When I try to remove jobs with qdel
, it often works as expected, but every now and then it just deletes almost everything it finds.
For example, at some point today I had 77 running jobs:
[znorg@server MD]$ qstat job-ID prior name user state submit/start at queue slots ja-task-ID ----------------------------------------------------------------------------------------------------------------- 7711 0.55500 shg_oAll_c znorg dr 10/30/2012 13:49:07 all.q@compute-0-22.local 1 7712 0.55500 shg_oCAB_c znorg dr 10/30/2012 13:49:07 all.q@compute-0-22.local 1 7873 0.55500 a1h3l_prdA znorg r 11/08/2012 13:37:22 all.q@compute-0-0.local 1 7874 0.55500 a1t8k_obsA znorg r 11/08/2012 13:37:22 all.q@compute-0-18.local 1 7875 0.55500 a1t8k_prdA znorg r 11/08/2012 13:37:37 all.q@compute-0-15.local 1 7877 0.55500 a3zr8_prdA znorg r 11/08/2012 13:37:37 all.q@compute-0-17.local 1 7878 0.55500 b1nez_obsA znorg r 11/08/2012 13:37:52 all.q@compute-0-23.local 1 7880 0.55500 b2j73_obsA znorg r 11/08/2012 13:37:52 all.q@compute-0-20.local 1 (...) 7955 0.55500 b2qcp_prdE znorg r 11/08/2012 13:44:07 all.q@compute-0-32.local 1 7956 0.55500 c3o2e_obsE znorg r 11/08/2012 13:44:22 all.q@compute-0-29.local 1 7960 0.55500 c3zzp_obsE znorg r 11/08/2012 13:44:37 all.q@compute-0-27.local 1 7995 0.55500 s1enh_prdA znorg r 11/22/2012 16:06:24 all.q@compute-0-33.local 1 7996 0.55500 s1igd_prdA znorg r 11/22/2012 16:06:39 all.q@compute-0-33.local 1 7997 0.55500 s1ixs_prdA znorg r 11/22/2012 16:06:39 all.q@compute-0-33.local 1 (...) 8008 0.55500 s1igd_prdD znorg r 11/22/2012 16:07:39 all.q@compute-0-5.local 1 8009 0.55500 s1ixs_prdD znorg r 11/22/2012 16:07:39 all.q@compute-0-13.local 1 8010 0.55500 s1shg_prdD znorg r 11/22/2012 16:07:39 all.q@compute-0-31.local 1
I wanted to delete the last 16 jobs, so I typed:
[znorg@server MD]$ qdel 7995 7996 7997 7998 7999 8000 8001 8002 8003 8004 8005 8006 8007 8008 8009 8010
Which returned:
znorg has registered the job 7995 for deletion znorg has registered the job 7996 for deletion znorg has registered the job 7997 for deletion znorg has registered the job 7998 for deletion znorg has registered the job 7999 for deletion znorg has registered the job 8000 for deletion znorg has registered the job 8001 for deletion znorg has registered the job 8002 for deletion znorg has registered the job 8003 for deletion znorg has registered the job 8004 for deletion znorg has registered the job 8005 for deletion znorg has registered the job 8006 for deletion znorg has registered the job 8007 for deletion znorg has registered the job 8008 for deletion znorg has registered the job 8009 for deletion znorg has registered the job 8010 for deletion
So far so good, looks like it's going as expected.

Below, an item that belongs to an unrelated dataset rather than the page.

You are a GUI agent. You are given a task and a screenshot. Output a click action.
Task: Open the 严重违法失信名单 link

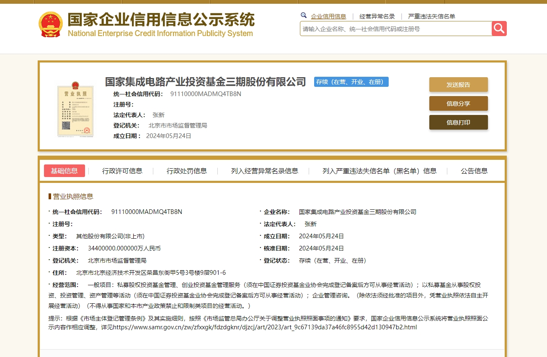pyautogui.click(x=431, y=16)
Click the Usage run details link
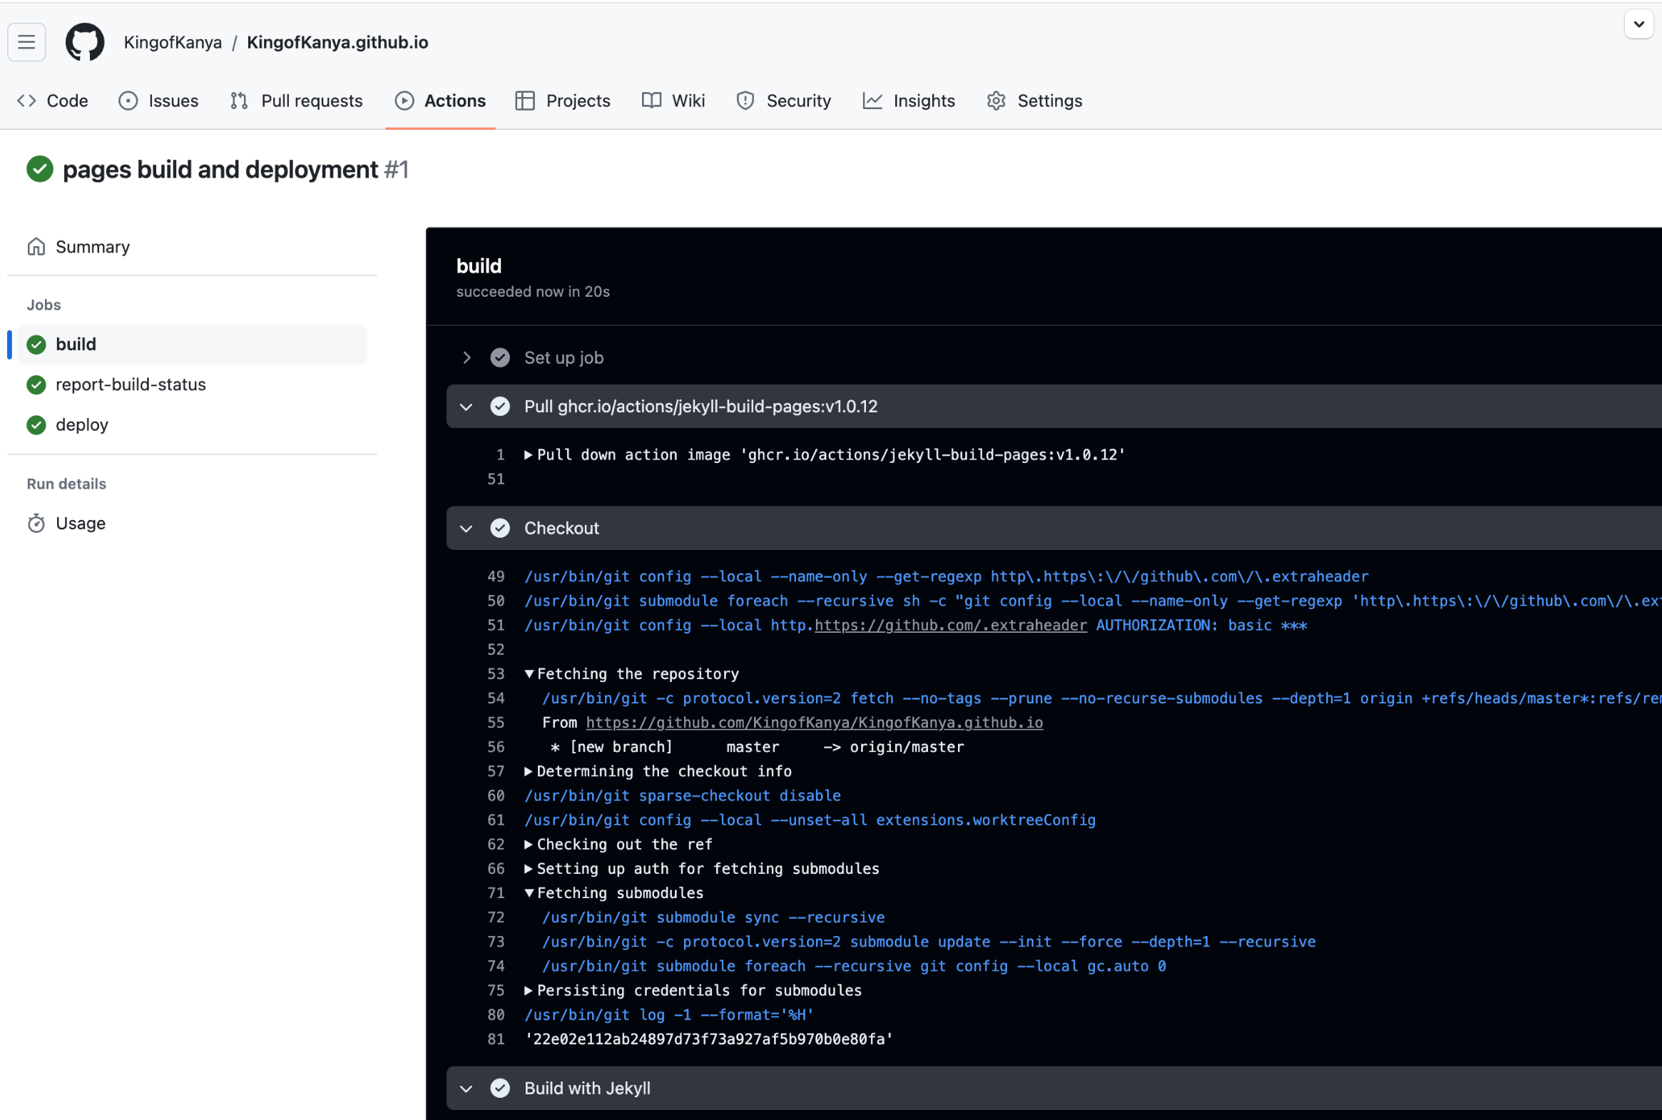Image resolution: width=1662 pixels, height=1120 pixels. [x=78, y=524]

But then when I checked again, almost all other jobs were gone:
[znorg@server MD]$ qstat job-ID prior name user state submit/start at queue slots ja-task-ID ----------------------------------------------------------------------------------------------------------------- 7712 0.55500 shg_oCAB_c znorg dr 10/30/2012 13:49:07 all.q@compute-0-22.local 1 7893 0.55500 a1t8k_prdB znorg r 11/08/2012 13:39:07 all.q@compute-0-16.local 1 7929 0.55500 a1t8k_prdD znorg r 11/08/2012 13:42:07 all.q@compute-0-16.local 1
Am I doing something wrong? What could be happening here?